What you will do:
Repeat every record exactly, but keep images out of the copy.

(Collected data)
———

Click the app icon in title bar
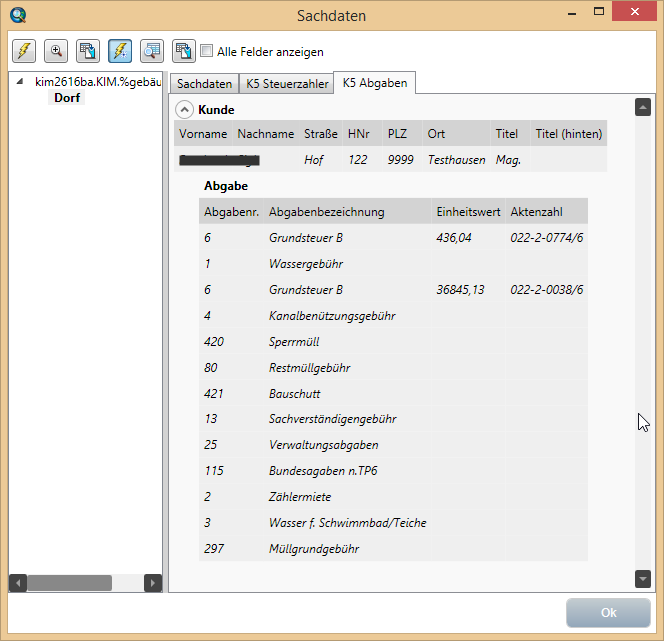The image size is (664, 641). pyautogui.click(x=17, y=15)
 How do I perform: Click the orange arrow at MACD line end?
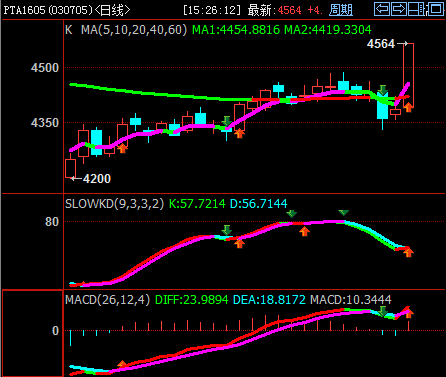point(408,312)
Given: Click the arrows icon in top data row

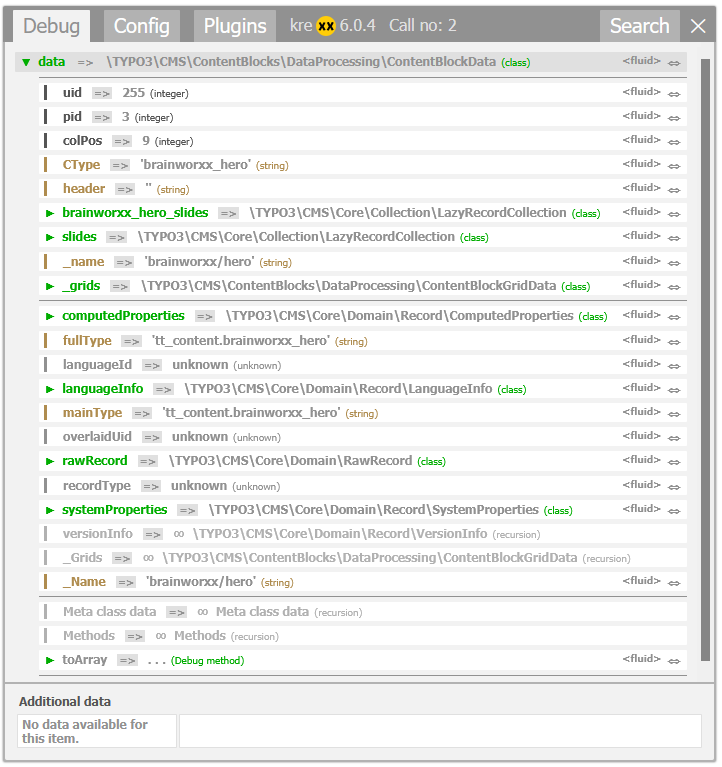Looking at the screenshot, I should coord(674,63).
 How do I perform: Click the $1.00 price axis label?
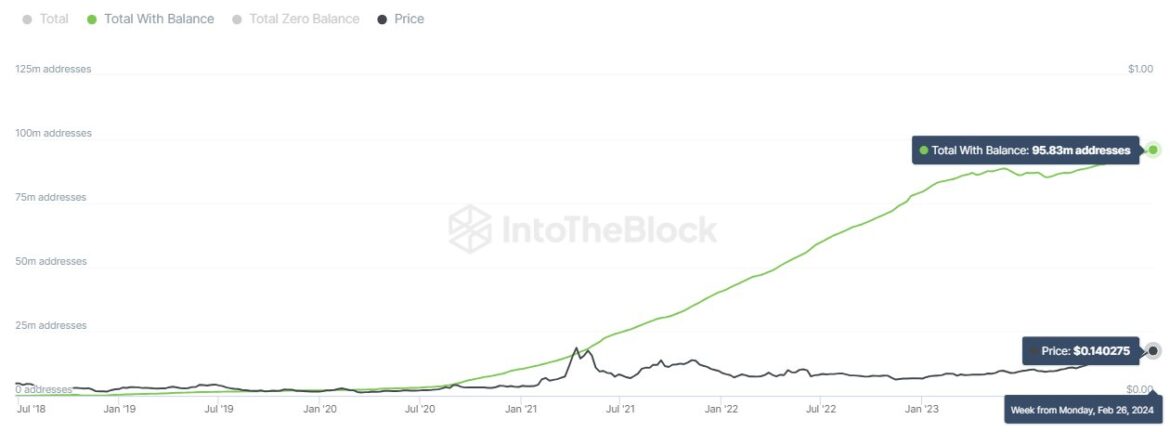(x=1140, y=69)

———

Solved exercise:
Click the app icon in title bar
The image size is (664, 641). pyautogui.click(x=17, y=15)
 How do I perform: Click the orange arrow at MACD line end?
point(408,312)
Given: Click the arrows icon in top data row

Looking at the screenshot, I should coord(674,63).
 How do I perform: Click the $1.00 price axis label?
(x=1140, y=69)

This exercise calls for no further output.